Stage West’s Sports Page
It’s been a long time coming for this weekend’s world premiere of Larry Herold’s comedy The Sports Page at Stage West. The playwright wrote the first version of his script — about a young reporter witnessing cultural and social upheaval at a 1966 Dallas Cowboys training camp — almost a decade ago.
Herold is a veteran sports journalist who began his career at The Waco Herald-Tribune in the late 1970s and went on to write for The Dallas Morning News, Texas Monthly, D Magazine, and other publications. He encountered a lot of Texas sports reporters from an earlier era, guys like Blackie Sherrod, Sam Blair, and Gary Cartwright. They spun colorful yarns about pro sports press coverage back in the ’60s, before network television caused the athletes’ salaries to skyrocket and women reporters were allowed in locker rooms. Herold first decided to try his hand at fiction to capture this world. But he quickly realized that the best medium for evoking the hard-drinking, nicotine-stained reporters of his memory was the theater.
“The dialogue was always the part I liked the most [in fiction],” Herold said. “It was the part I was best at. So why not get into an area where everything the audience knows comes from the characters’ mouths? And then about 15 years ago I saw Tom Stoppard’s play Arcadia in London. I couldn’t believe how good it was. I realized you could address big questions in a play but also have jokes and pratfalls.”
After placing in various national play competitions, The Sports Page won Stage West’s Texas Playwriting Competition in 2010. Season subscribers were asked at a staged reading if they’d attend a full production of Herold’s script, and the unanimous response was yes. So Stage West decided to take a big commercial and artistic risk by putting a lot of talent and cash into a full mainstage show by an unknown North Texas playwright.

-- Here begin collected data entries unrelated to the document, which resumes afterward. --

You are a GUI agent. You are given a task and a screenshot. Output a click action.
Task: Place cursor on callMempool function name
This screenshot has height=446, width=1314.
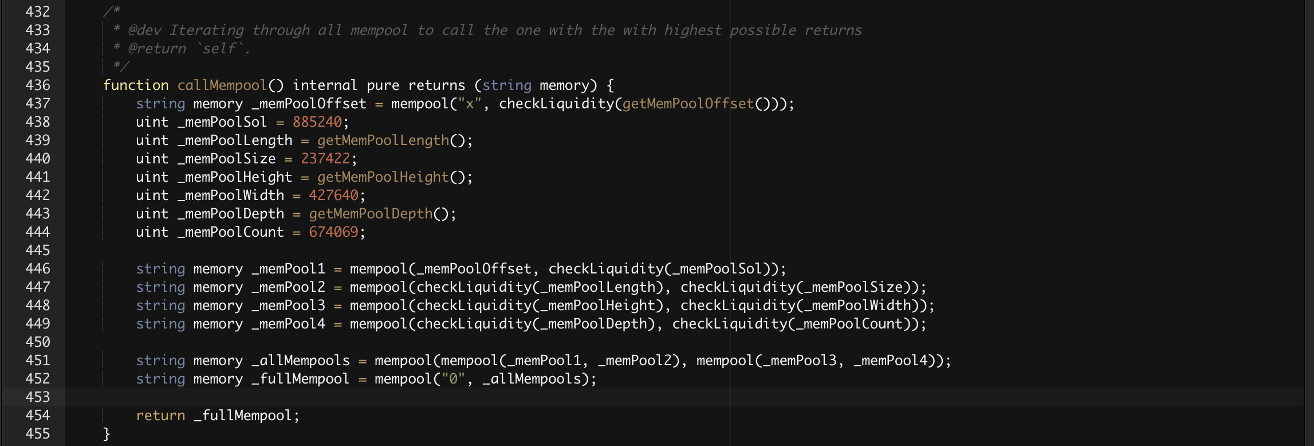(222, 85)
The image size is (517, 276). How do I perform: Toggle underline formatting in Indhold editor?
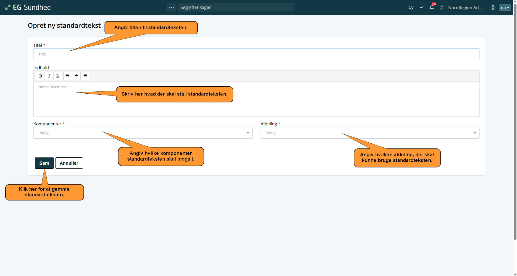[x=58, y=76]
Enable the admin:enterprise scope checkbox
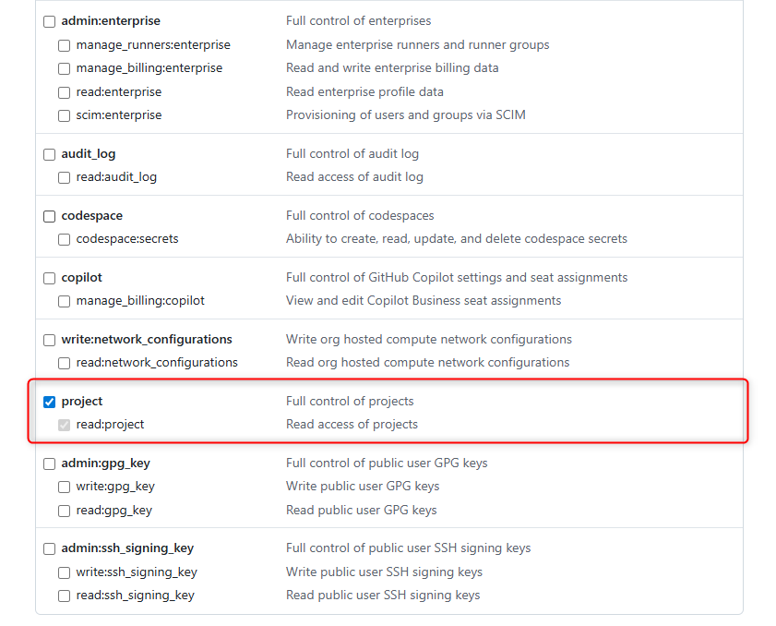776x626 pixels. [x=50, y=21]
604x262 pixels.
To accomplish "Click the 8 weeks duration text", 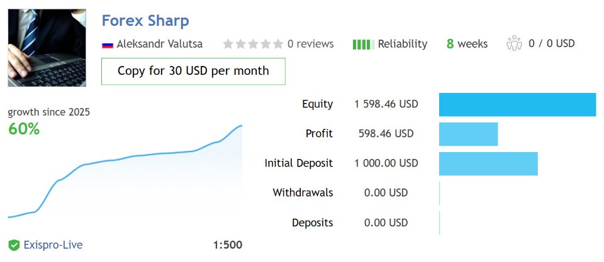I will click(467, 44).
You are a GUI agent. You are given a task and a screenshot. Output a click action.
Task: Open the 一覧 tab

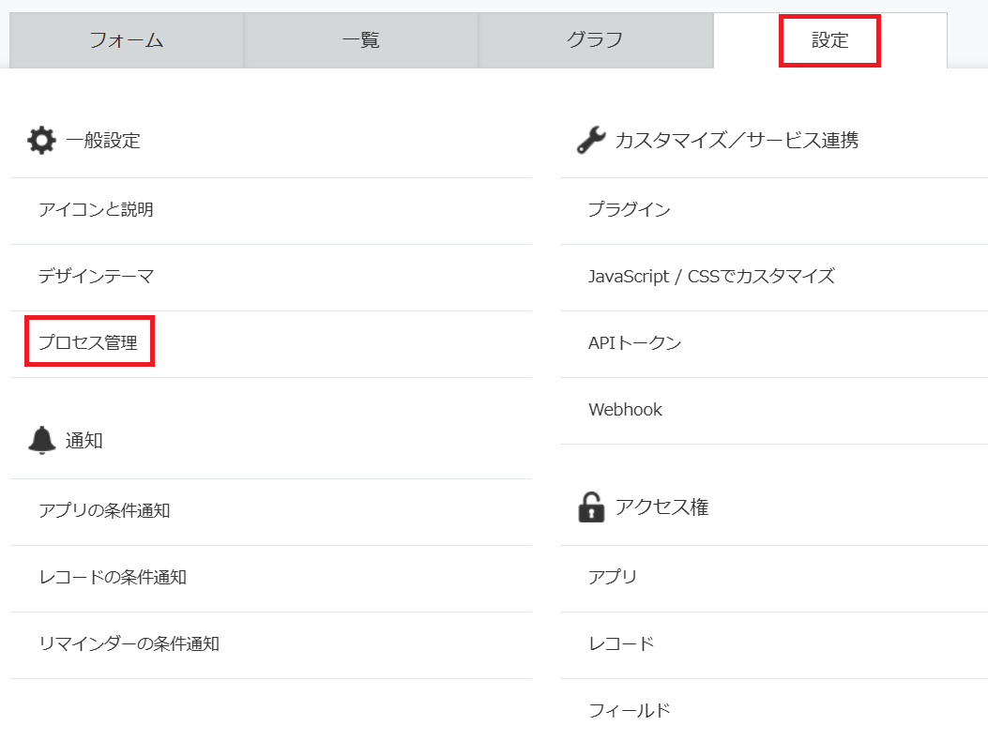coord(361,40)
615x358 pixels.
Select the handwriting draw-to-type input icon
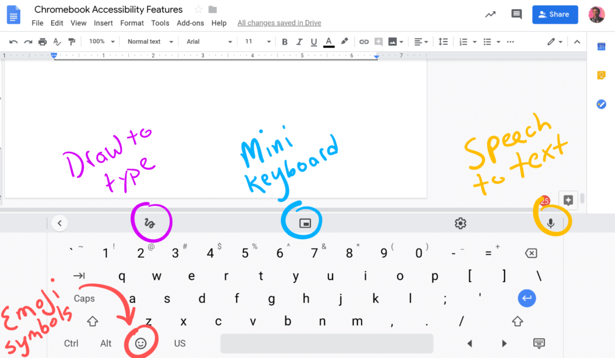151,222
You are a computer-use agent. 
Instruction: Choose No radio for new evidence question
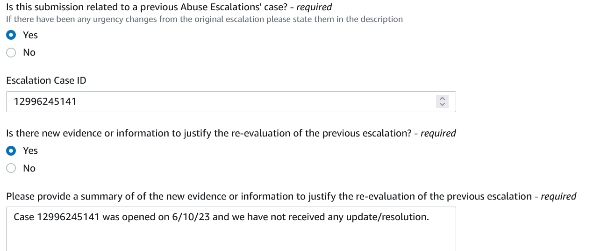pos(11,168)
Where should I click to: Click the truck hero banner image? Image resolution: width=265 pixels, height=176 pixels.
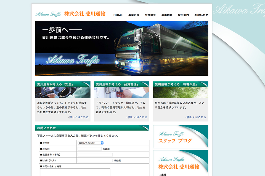(x=121, y=48)
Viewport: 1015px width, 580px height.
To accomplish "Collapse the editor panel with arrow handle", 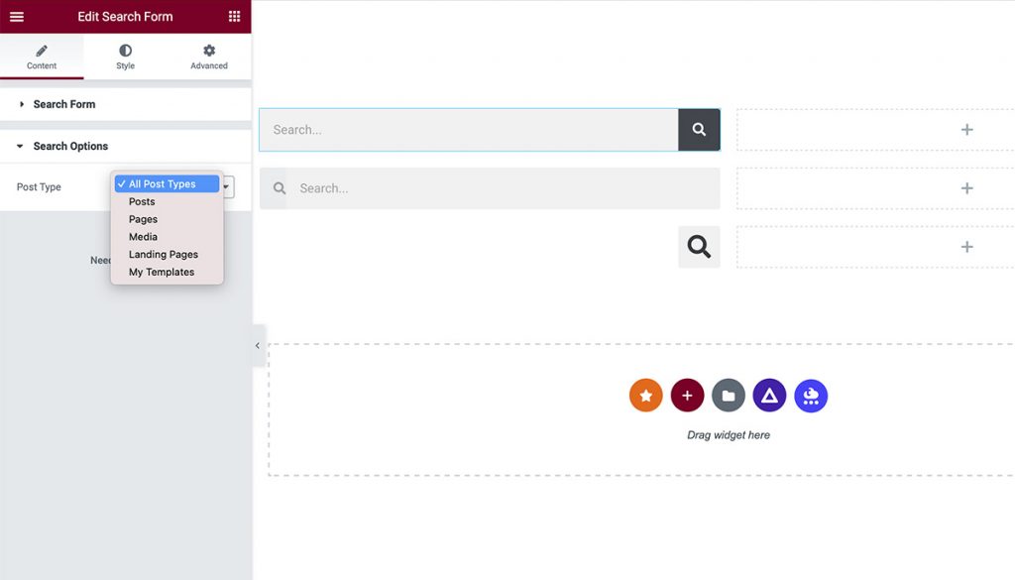I will point(258,346).
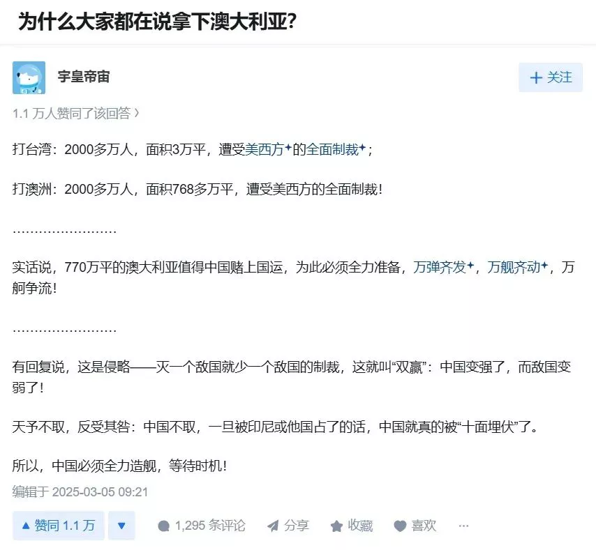Follow the author with 关注 button
The height and width of the screenshot is (550, 596).
point(551,77)
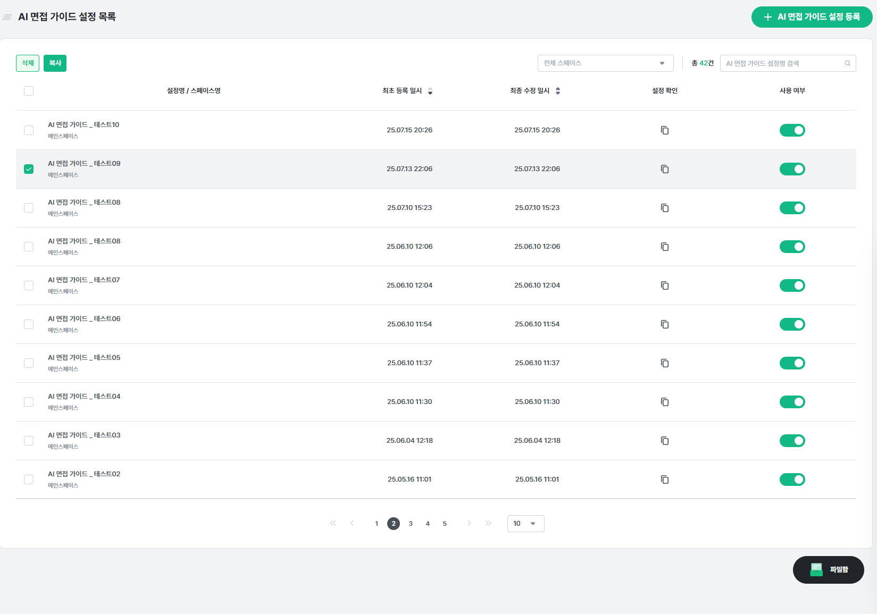Click the hamburger menu icon beside the page title

pos(7,17)
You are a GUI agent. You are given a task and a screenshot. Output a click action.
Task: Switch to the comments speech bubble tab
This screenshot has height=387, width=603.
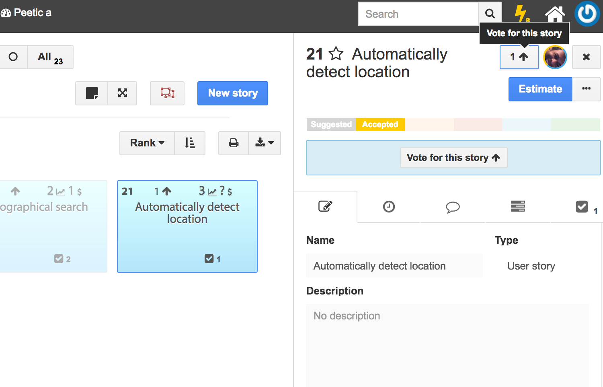453,207
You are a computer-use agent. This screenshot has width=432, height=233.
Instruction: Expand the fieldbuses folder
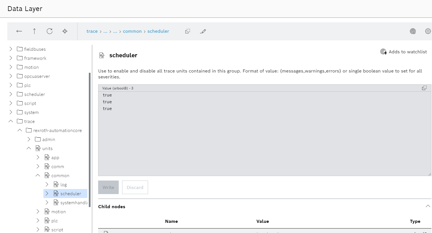click(x=11, y=49)
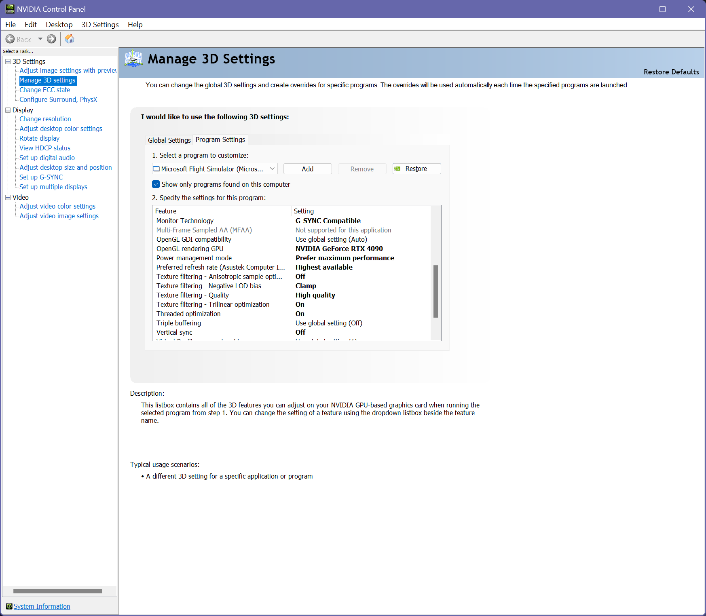Click the Restore button with NVIDIA logo
The height and width of the screenshot is (616, 706).
point(416,169)
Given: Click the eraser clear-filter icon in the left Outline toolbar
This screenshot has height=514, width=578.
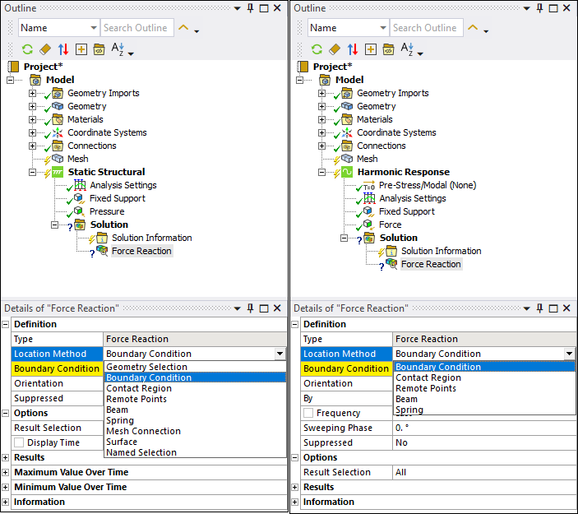Looking at the screenshot, I should 44,49.
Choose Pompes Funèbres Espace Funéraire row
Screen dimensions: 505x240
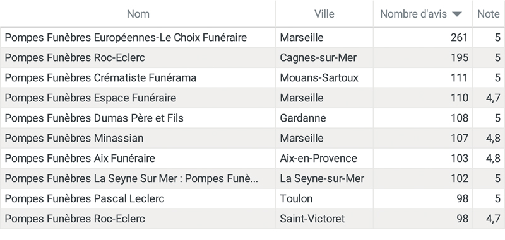pyautogui.click(x=253, y=98)
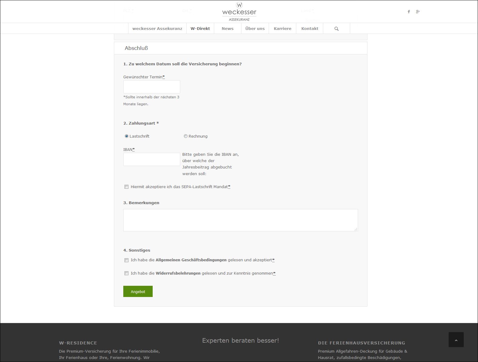Click the Facebook icon in header
The image size is (478, 362).
(x=409, y=12)
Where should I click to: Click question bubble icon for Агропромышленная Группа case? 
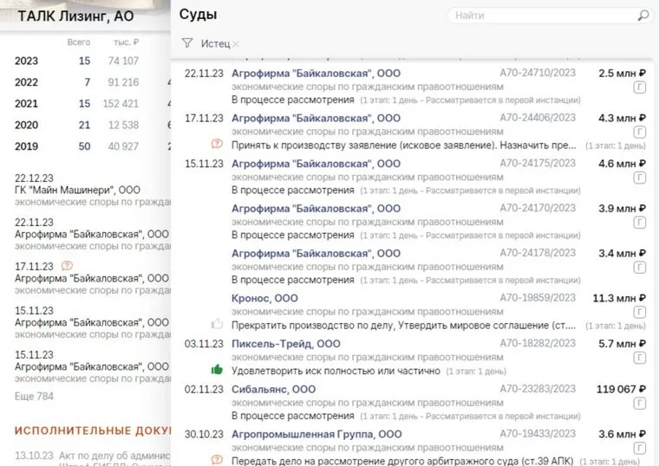tap(217, 460)
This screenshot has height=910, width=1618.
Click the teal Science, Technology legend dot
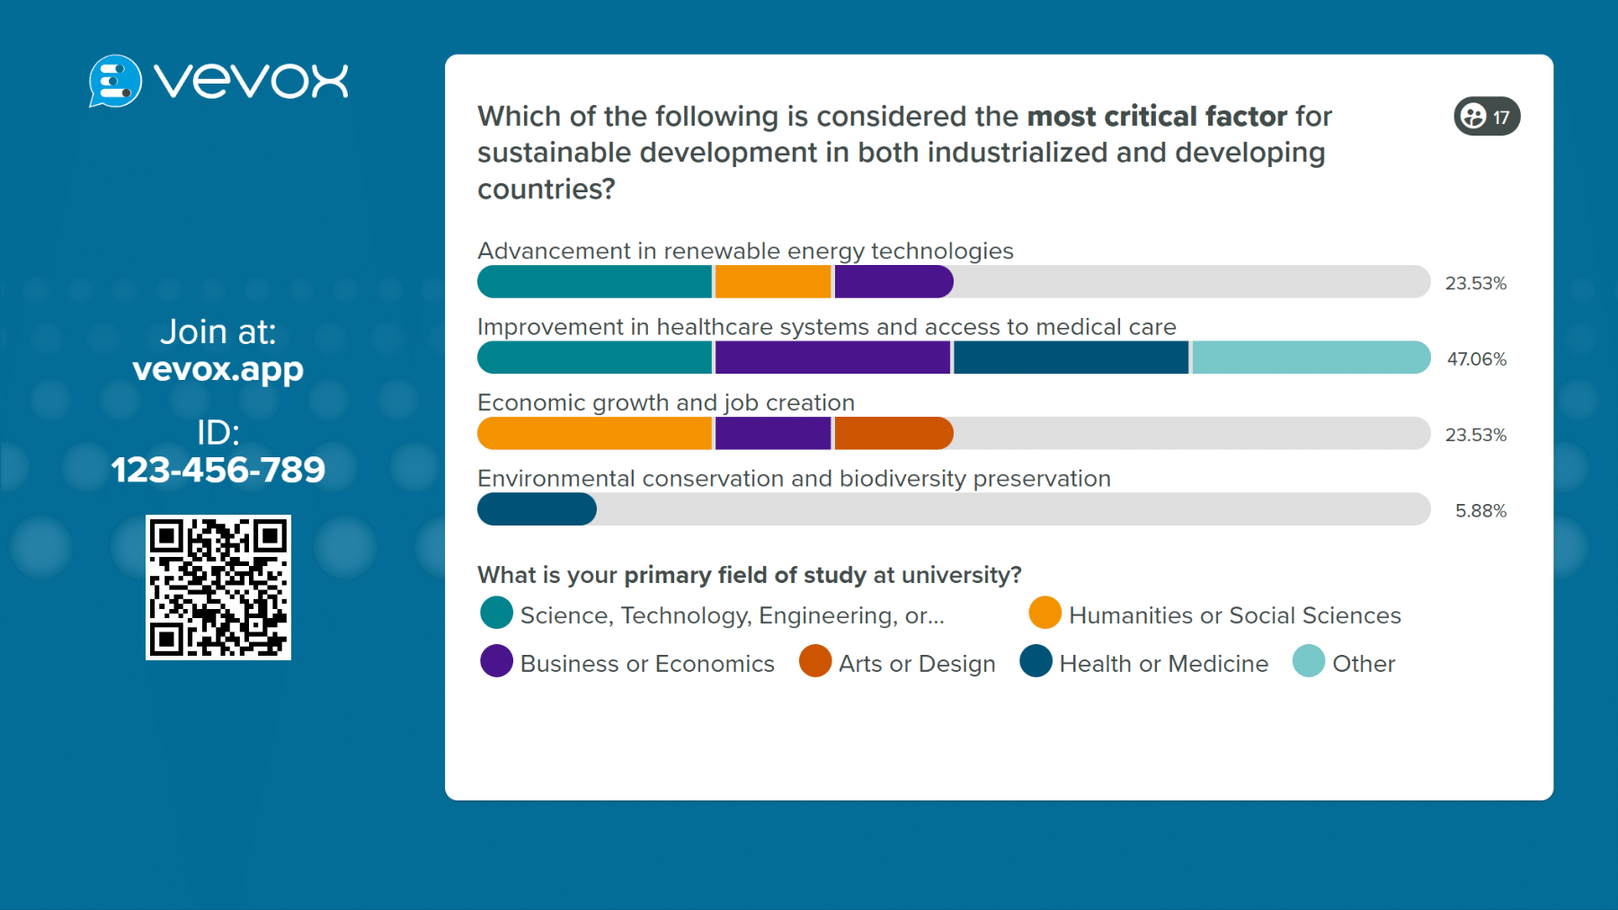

With that in mind, Herold dipped into his own pockets and hired Fort Worth actor and filmmaker Adam Dietrich to create some special online content to help promote and enrich the play’s world premiere. Dietrich is the Hip Pocket Theatre-trained performer who went on to found the nonprofit multimedia collaborative The Butterfly Connection. It has since morphed into TBC Studios, a for-profit company that develops and shoots movies, commercials, web-only shows, and other digital video content.
In Dietrich’s mind, internet words and images supply an extra level of context that will deepen the experience of the play itself. He insists that to attract more people into the theater, artists “need to speak a language that everyone understands. Video on the internet is something that almost everyone understands now, because people go online to receive their information. If theaters can work with filmmakers in their communities to help develop content, it enhances the stage play the way, say, a DVD is enhanced by special features.”
Dietrich and Herold ultimately decided to film a multiplex-style trailer for the play and shoot a series of two-minute interviews with veteran North Texas sports journalists talking about how their field has changed. The trailer was shot in one day using the cast of the Stage West show in the locker rooms and on the football field of Fort Worth’s Trimble Technical High School. In addition, Herold and Dietrich interviewed stalwart sports reporters like Mark Oristano, Mike Shropshire, Mike Jones, and Carlton Stowers, who discussed in brief video segments the shifting culture of press coverage in the ’60s, ’70s, and ’80s. (One of the obvious ways it has shifted is that sports reporters are no longer exclusively white and male.) Dietrich said it was interesting how different men had completely different takes on their jobs. Shropshire, for instance, was adamant that drinking had been an integral part of the culture, whereas Jones was a non-drinker and insisted it didn’t mean so much. The point of the interviews is to provide audiences information and perspective before they walk into the theater. (The video content is available on YouTube, via Stage West’s web site, www.stagewest.org.)
Herold is keeping his fingers crossed that The Sports Page becomes a hit for Stage West, thus encouraging the company to take chances on other full productions of new playwrights’ work. Both he and Dietrich are aware that using the internet to promote the play mirrors the change in media that the show explores. It was that period in the ‘60s when TV producers were just learning how to use the broadcast network medium to draw in football fans and print journalists were beginning to feel the competition.
“Technology forces us to develop and progress,” Dietrich said. “In some ways, The Sports Page isn’t about sports at all but about people who are trying to evolve — or trying not to evolve. Larry has done a brilliant job of harnessing all these different specific characters and making their journeys important.”
The Sports Page
Feb 9-Mar 18 at Stage West, 821 W Vickery St, FW. $26-$30. 817-784-9378.